** Task details **
Below are records; give the number of their lines that hold the word "computer", and write nothing more.
######
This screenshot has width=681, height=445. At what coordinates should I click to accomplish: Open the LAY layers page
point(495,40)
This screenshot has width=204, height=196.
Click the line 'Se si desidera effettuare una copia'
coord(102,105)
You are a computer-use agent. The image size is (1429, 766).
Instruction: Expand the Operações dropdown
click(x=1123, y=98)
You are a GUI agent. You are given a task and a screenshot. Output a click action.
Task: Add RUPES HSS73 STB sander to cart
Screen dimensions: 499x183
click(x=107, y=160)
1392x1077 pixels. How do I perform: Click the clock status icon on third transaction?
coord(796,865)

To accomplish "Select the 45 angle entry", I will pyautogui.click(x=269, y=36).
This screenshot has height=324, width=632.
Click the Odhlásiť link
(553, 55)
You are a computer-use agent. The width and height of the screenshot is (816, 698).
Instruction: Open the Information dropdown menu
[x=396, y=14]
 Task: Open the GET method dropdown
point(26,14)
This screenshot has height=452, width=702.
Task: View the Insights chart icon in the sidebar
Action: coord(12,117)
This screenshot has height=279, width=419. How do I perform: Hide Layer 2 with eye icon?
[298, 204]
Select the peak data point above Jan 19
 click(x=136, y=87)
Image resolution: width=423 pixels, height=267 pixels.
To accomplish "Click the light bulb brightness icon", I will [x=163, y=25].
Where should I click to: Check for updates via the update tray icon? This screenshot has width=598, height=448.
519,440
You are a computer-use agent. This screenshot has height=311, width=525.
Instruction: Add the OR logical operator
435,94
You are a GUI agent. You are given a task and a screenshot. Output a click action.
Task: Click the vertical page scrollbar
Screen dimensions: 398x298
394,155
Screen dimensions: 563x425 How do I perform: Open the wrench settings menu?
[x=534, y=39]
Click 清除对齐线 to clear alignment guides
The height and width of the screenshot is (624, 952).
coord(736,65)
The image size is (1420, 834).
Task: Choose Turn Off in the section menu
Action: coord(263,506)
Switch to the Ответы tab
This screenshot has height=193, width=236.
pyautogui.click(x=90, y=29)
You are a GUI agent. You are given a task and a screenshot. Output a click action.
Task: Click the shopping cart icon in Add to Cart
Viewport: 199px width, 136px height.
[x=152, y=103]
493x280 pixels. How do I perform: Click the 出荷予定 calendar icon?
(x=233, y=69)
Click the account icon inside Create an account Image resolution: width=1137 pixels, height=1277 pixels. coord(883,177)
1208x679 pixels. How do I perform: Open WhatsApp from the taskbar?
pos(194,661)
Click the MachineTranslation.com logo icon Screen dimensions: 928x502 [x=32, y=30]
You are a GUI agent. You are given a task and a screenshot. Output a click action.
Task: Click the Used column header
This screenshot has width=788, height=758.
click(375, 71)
######
** Answer **
3